Schafft man es endlich, dieser doch recht einfachen Weisung zu folgen, stellt man fest, dass sich „an der Grenze“ auf einmal alle Muskeln entspannen, die für das Einnehmen der jeweiligen Haltung nicht erforderlich sind. Auch das klingt wenig spektakulär, doch die Wirkung ist frappierend. Über Wochen und Monate geübt, verlernt der Körper, die ganz gewöhnlichen Mit-Verspannungen zu vollziehen, die unser Lebensgefühl in hohem Maße ausmachen. Ein Baby und ein Kleinkind sind noch wirklich entspannt, doch schon mit dem Kindergarten beginnt der Prozess, der uns formt, um uns für die Sozialität und die Zwänge der Erwachsenenwelt fit zu machen. Allein schon das erzwungene Sitzen über nicht kindgerecht lange Zeiten ist Einübung in künftiges Unglück, doch zusätzlich wird uns der frei fliessende Atem genommen, der Brustraum zum starren Panzer umgemodelt und der Bauch ans „einziehen“ gewöhnt – Haltungen der Angst und Enge, aus denen wir nicht so ohne weiteres wieder herauskommen. Wir bemerken sie gar nicht mehr, sondern nehmen an, unser Grundgefühl der Welt gegenüber sei normal und angemessen. (Kein Wunder, was für eine Welt und was für ein Miteinander dann SO tatsächlich ensteht!)
Dass unsere Gesellschaft Sex in besonders kranker Weise betont, hat auch damit zu tun, dass der Orgasmus immerhin ein Moment ist, wo mensch sich mal entspannt – danach, wohlgemerkt, leider in der Regel erst danach. Ein kurzer Moment, der wirklich jeden fühlen läßt, wie das Leben auch sein könnte. Doch welche Hürden und Verstrickungen, welche sozialen, emotionalen und mentalen „Mit-Verspannungen“ sind damit verbunden! Vor dem wirklich einfachen und kostenlosen Vergnügen stehen so viele Hürden, Ängste und Pflichten, als gelte es, mit aller Kraft zu verbergen, WIE EINFACH es ist, sich wohl zu fühlen. Man könnte ja auf die Idee kommen, schon VOR dem Orgasmus locker und entspannt zu sein (bzw: nur das Nötigste anzuspannen.. :-). Oder beim Bumsen nicht stehen zu bleiben, sondern grundsätzlich jede Situation ganz entspannt anzugehen: Ohne Festhalten an Mauern und Zäunen, ohne innere und äußere Starre, ohne Druck und Angst, weil wir wissen, dass wir sowieso nichts besitzen, also auch nichts verlieren können.

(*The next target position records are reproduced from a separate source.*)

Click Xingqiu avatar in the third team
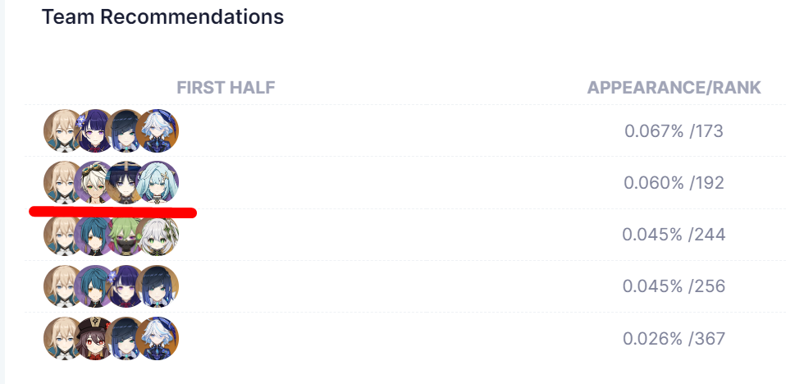Image resolution: width=786 pixels, height=384 pixels. (95, 234)
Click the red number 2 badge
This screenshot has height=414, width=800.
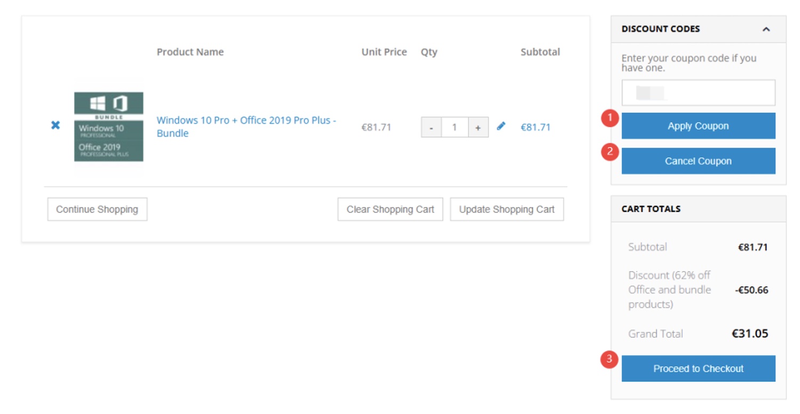pyautogui.click(x=609, y=153)
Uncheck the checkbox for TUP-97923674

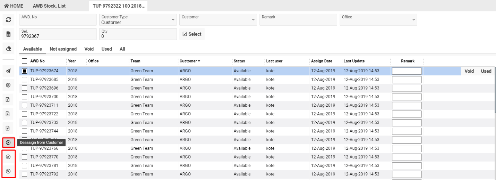(25, 71)
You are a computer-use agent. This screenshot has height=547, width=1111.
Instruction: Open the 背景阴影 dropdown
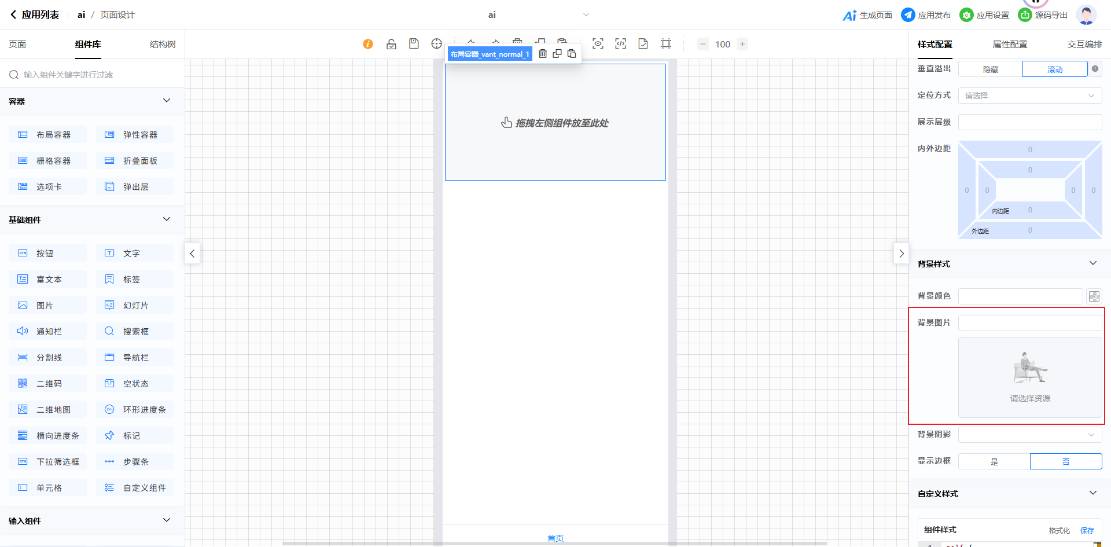(1029, 435)
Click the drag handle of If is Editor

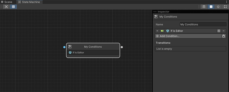157,31
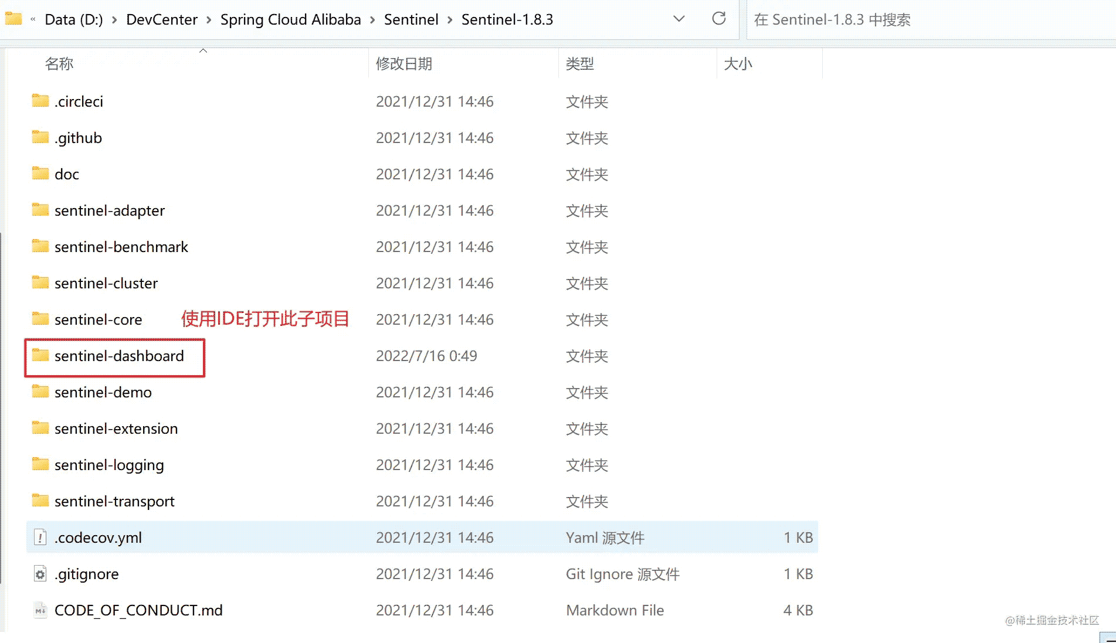Sort by the 大小 column header
Image resolution: width=1116 pixels, height=643 pixels.
[737, 63]
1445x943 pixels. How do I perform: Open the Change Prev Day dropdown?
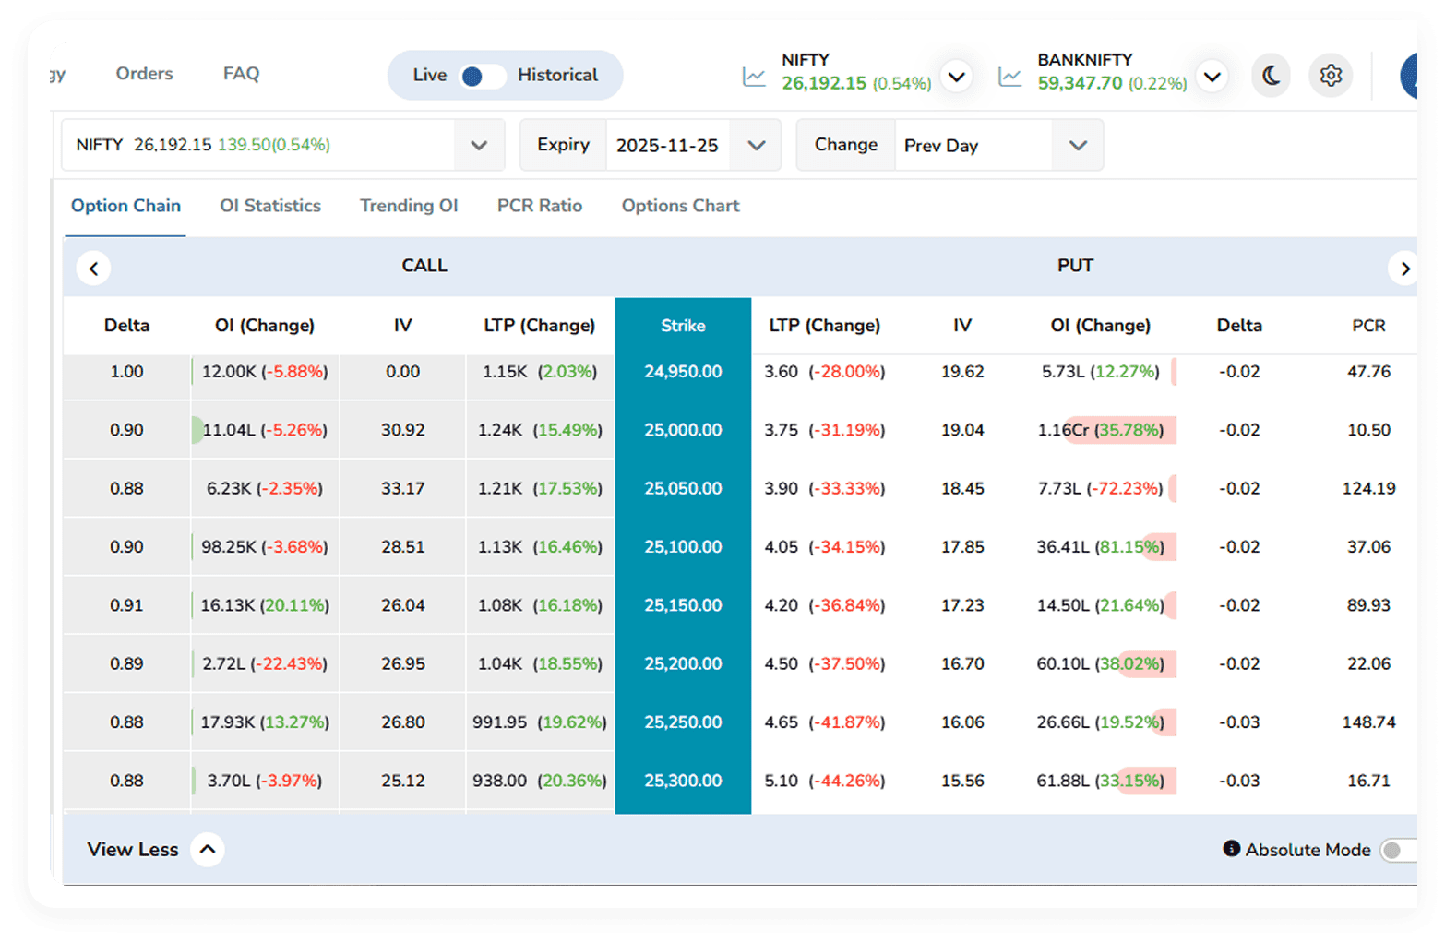coord(1077,146)
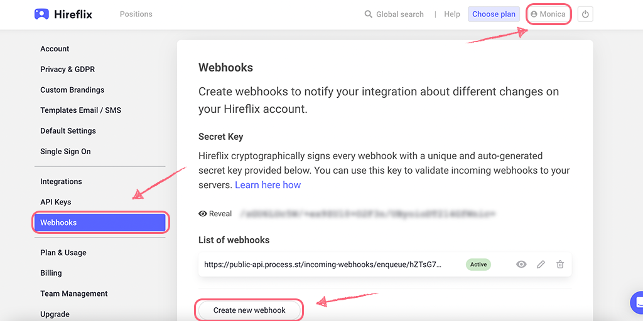The image size is (643, 321).
Task: Click the listed process.st webhook URL
Action: [x=323, y=265]
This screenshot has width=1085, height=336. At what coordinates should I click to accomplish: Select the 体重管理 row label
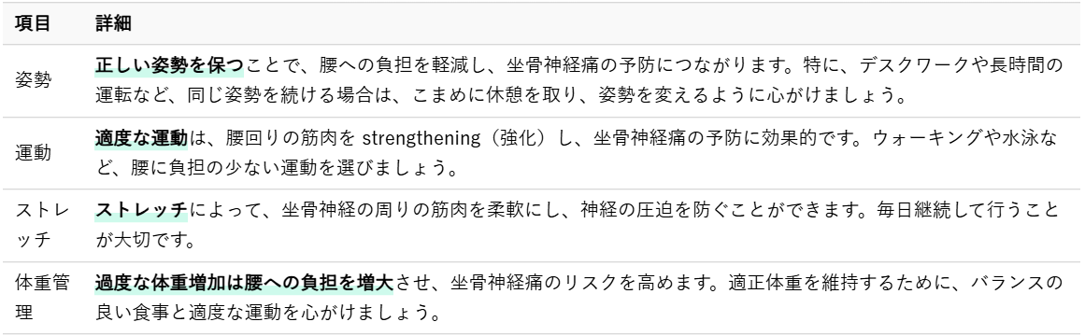coord(41,297)
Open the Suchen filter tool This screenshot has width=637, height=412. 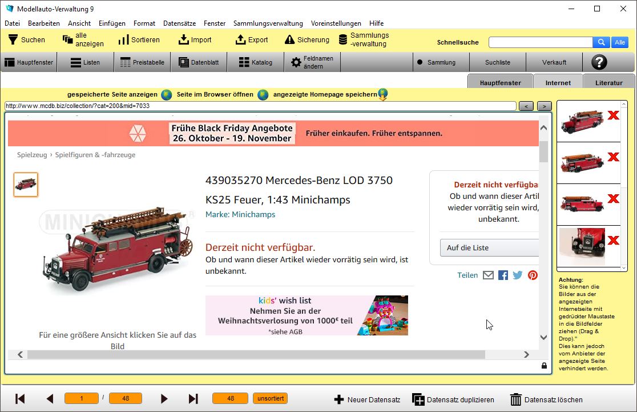pyautogui.click(x=27, y=39)
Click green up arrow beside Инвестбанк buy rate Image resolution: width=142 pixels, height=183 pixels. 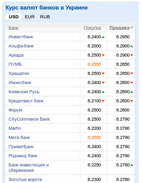(x=103, y=37)
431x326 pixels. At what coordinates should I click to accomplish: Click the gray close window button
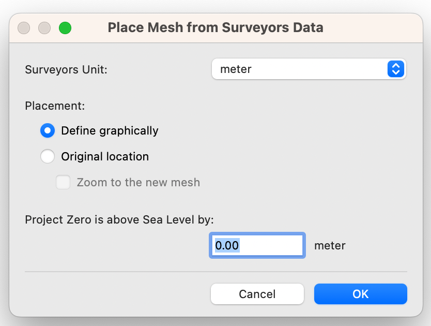pyautogui.click(x=24, y=27)
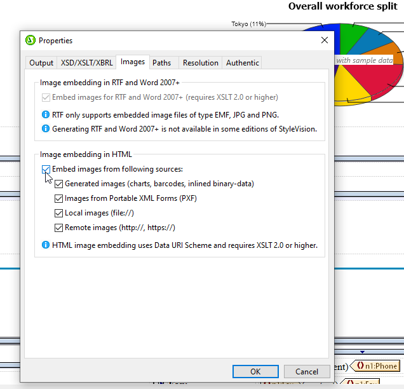Close the Properties dialog with the X
The width and height of the screenshot is (404, 389).
[x=325, y=40]

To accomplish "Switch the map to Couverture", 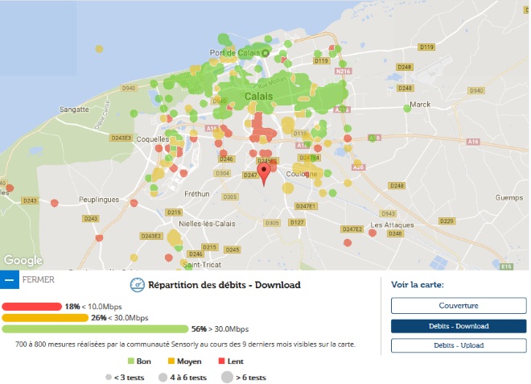I will coord(459,306).
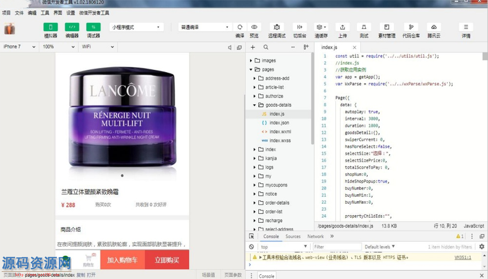Click the console Filter input field
This screenshot has height=279, width=488.
[336, 247]
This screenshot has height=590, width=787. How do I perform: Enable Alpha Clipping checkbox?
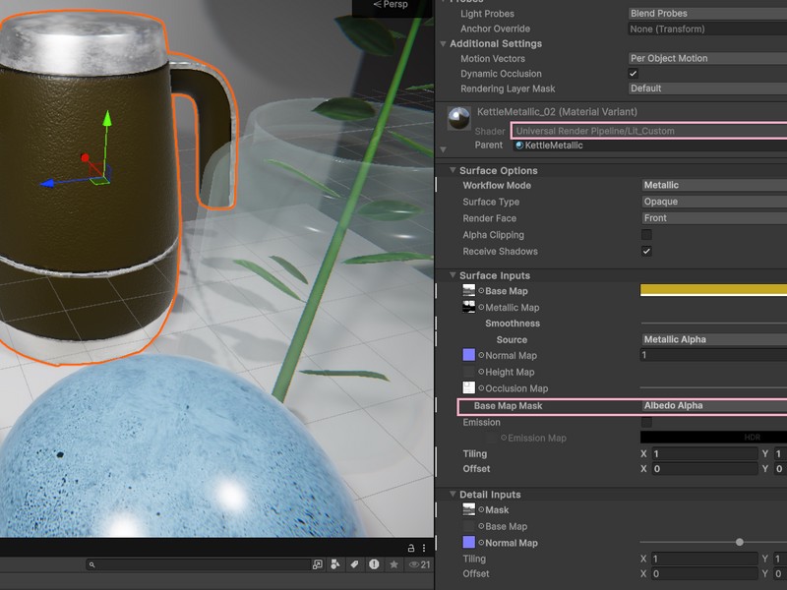coord(646,235)
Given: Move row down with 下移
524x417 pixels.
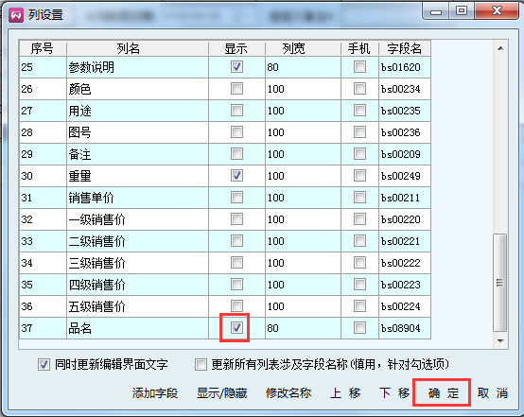Looking at the screenshot, I should point(394,393).
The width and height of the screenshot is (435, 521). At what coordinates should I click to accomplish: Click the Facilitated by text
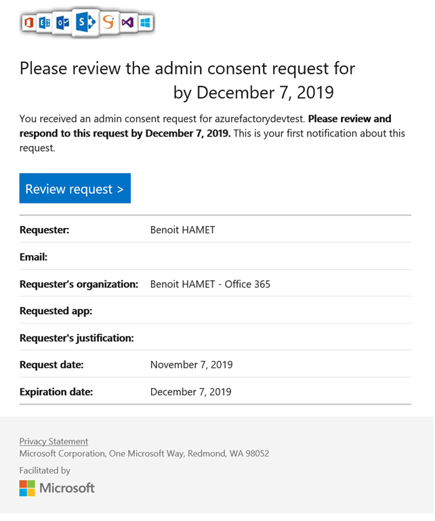[x=45, y=470]
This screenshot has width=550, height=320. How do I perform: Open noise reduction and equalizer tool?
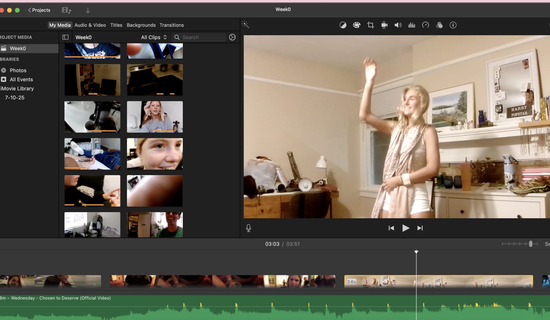412,25
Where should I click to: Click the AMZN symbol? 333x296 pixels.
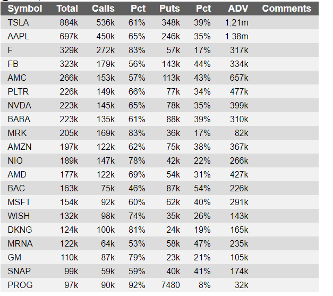20,147
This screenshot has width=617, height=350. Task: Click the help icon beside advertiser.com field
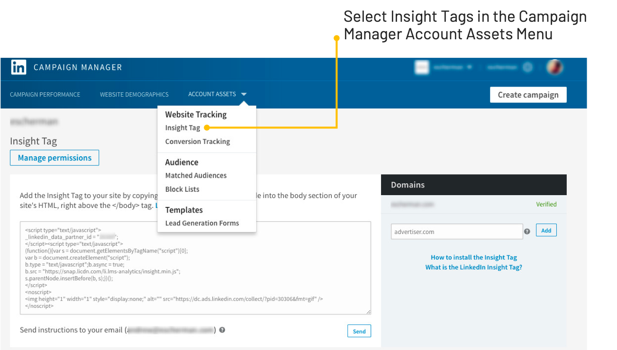click(x=527, y=232)
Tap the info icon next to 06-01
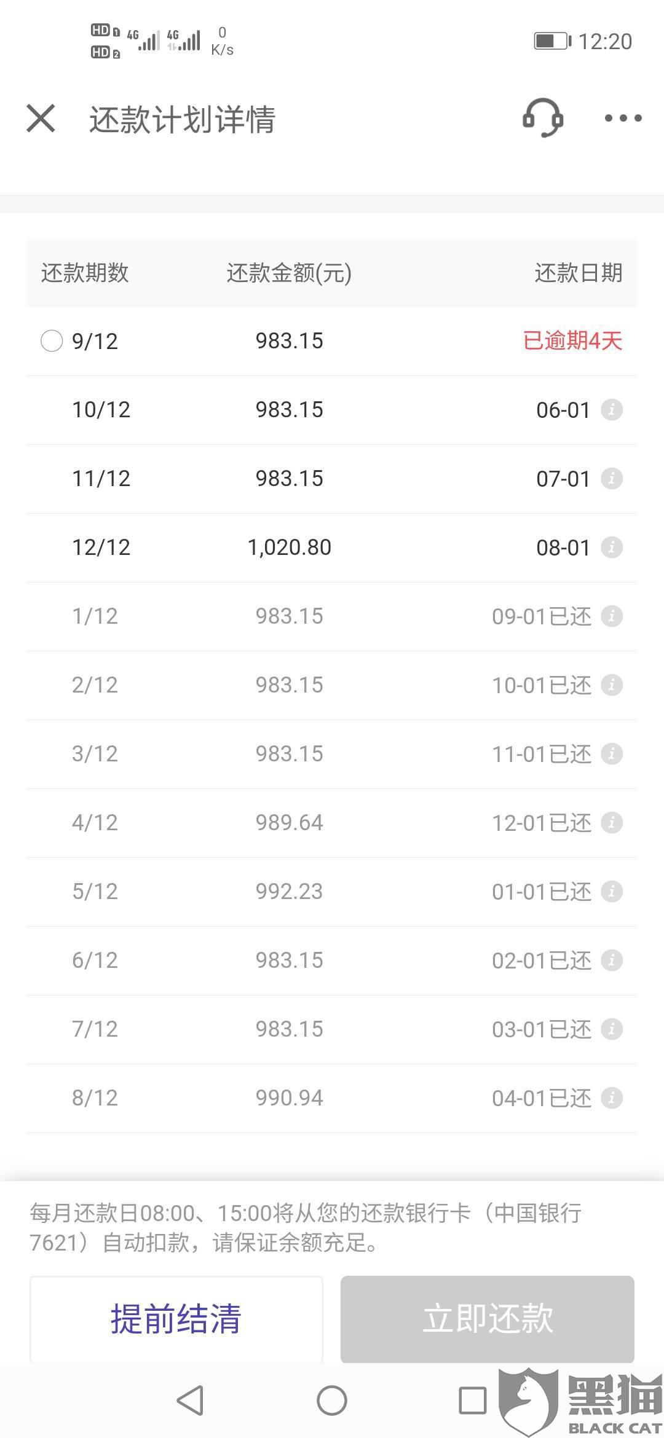This screenshot has width=664, height=1438. 611,409
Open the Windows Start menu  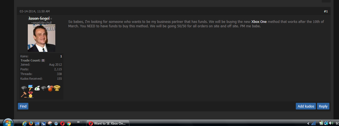(8, 123)
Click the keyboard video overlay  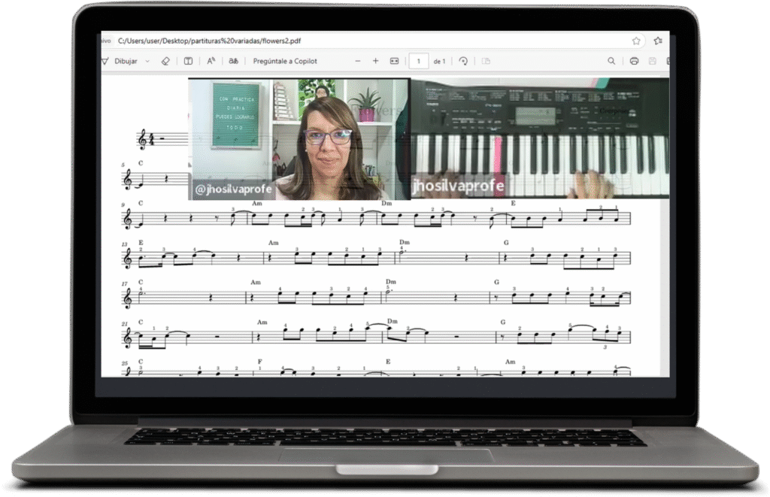[540, 138]
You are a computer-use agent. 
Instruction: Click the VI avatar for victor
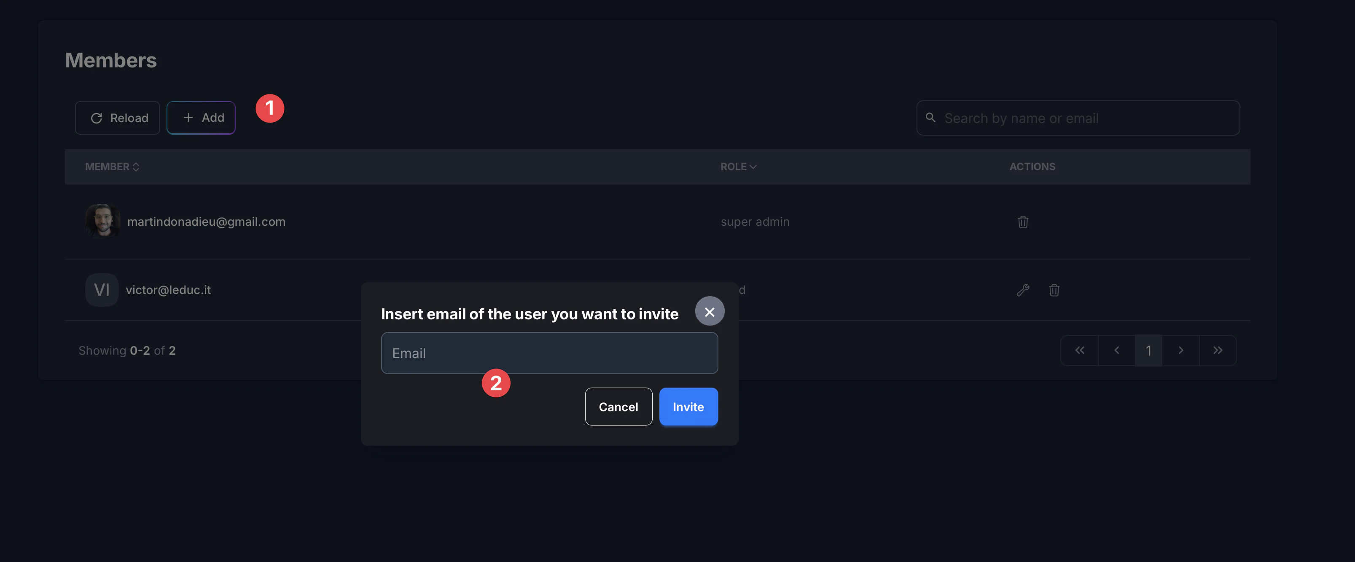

Stopp! Hier mach‘ ich Schluß für heute, bevor ich ins spirituelle Schwärmen oder Schimpfen gerate. Die freien Assoziationen haben mich eh in Gebiete geführt, die ich eigentlich gar nicht aufsuchen wollte, doch zum Glück fühl‘ ich mich entspannt genug, ihnen einfach zu folgen.